Monday, December 22, 2014

Two Poems by Ralph Monday


Distant Smoke

This is where we are now--agents of smoke
curling about each other, filtering away
thoughts, obscuring moment's meaning
like sand hiding the riddle of the Sphinx.
I don't know how we got here.  There was
no plan, no war battalions set in motion
by seedy politicians.
Just thoughts, words, deeds, I suppose.
Is this the nature of a man, a woman?
Unable, unwilling, or unaware
that the crisis is not Ophelia's,
nor the rising conflict in a soap?
Rising action begins in a look, a touch,
fingertips stroking long, auburn hair,
the day settling over like frost on an
autumn apple orchard.
Climax that moment, that cold instant
when you no longer look at me the same.
Your thoughts turned elsewhere
to some momentary mirage in the distance,
some fantasy played in the mind,
some actor performing a role for you
that will last only for a short time,
an off off non-Broadway play
without substance, empty theme--social
pantomimes engaged in capital gain
for the pursuer, inflated flesh currency
that devalues human meaning into
commodity of the instant--like
toothpaste, or toilet paper, or fast food,
an end where the beginning
cannot be regained.
Denouement on that stage where
moment's present actor voices
scripted lines--exits stage left through
artificial smoke made by fog machines.



In Praise of Indifference

No balance now, you tilt toward indifference,
irrelevance to those that once mattered.
            You stand on that pier unnecessary to
walk upon, clouds so dark they hide the sea,
soothing, healing waters that refused to pass
your lips.

There is some hope in the box in the nether
world woven by secret choices.
              If you knew wisdom you would know
that for those possessing logic praises may be still
sung for a time--those instances where memory
overcomes desire.

These electrical thoughts bestowing tender
mercies, a rationale that cannot be explained
               save only through remembering:
how you wore a black dress now turned into
shroud.  How winter is surely your season,
snow falling through autumn's leaves--

where graces lie absent on the quiet ground,
and you walk like a thin shadow, feet
               bare in the cold, blue thoughts footstep
by footstep defining your two dimensions--
proneness to whim and linear fragment,
therefore desire without disciplined temperament.

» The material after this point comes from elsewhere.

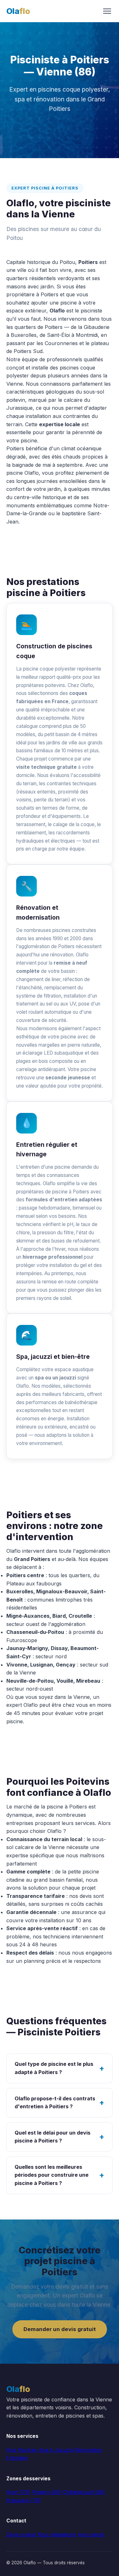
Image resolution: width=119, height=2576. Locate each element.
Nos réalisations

A Gris painting, grim, cubed portraiture measures
the uneven lines, a cello's October notes baritones
               out that day's makeup, so that you
live a life of refused grace.  Your kind born
crippled, remaining so by choice, cherubims
chased away by refusal to know the difference.

Praise could easily be won by bowed concession
that a mosque, a cathedral, an ancient pagan temple,
               is but mortared earth, brick and stone.
The house that you build with your hands fall
through fancied folly, so walk this desert

illuminated by a cold, pearl moon,
searching for water in bare rock--
               your baptism immersal
by Faustian priest, saving communion wafer
spit out through ragged teeth in
praise of indifference.



Ralph Monday is an Associate Professor of English at Roane State Community College in Harriman, TN, where he teaches composition, literature, and creative writing courses.  In fall 2013, he had poems published in The New Plains Review, New Liberties Review, Fiction Week Literary Review, and was represented as the featured poet with 12 poems in the December issue of Poetry Repairs.  In winter 2014, he had poems published in Dead Snakes.  Summer 2014, he had a poem in Contemporary Poetry:  An Anthology of Best Present Day Poems.  His work has appeared in publications such as The Phoenix, Bitter Creek Review, Full of Crow, Impressions, Kookamonga Square, Deep Waters, Jacket Magazine, The New Plains Review, New Liberties Review, cc&d, Crack the Spine, The Camel Saloon, Dead Snakes, Jellyfish Whispers, Pyrokinection, Red River Review, Burningword, and Poetry Repairs.  Featured Poet of the week May, 2014, Poetry Super Highway.  Forthcoming poems in Blood Moon Rising, Crack the Spine Best Of Anthology and Down in the Dirt Magazine.  His poetry has been nominated for a Pushcart Prize and Houghton Mifflin's "Best Of" Anthologies, as well as other awards.  A chapbook, All American Girl and Other Poems, was published in July 2014.  A book, Empty Houses and American Renditions will be published by Hen House Press in Fall 2014.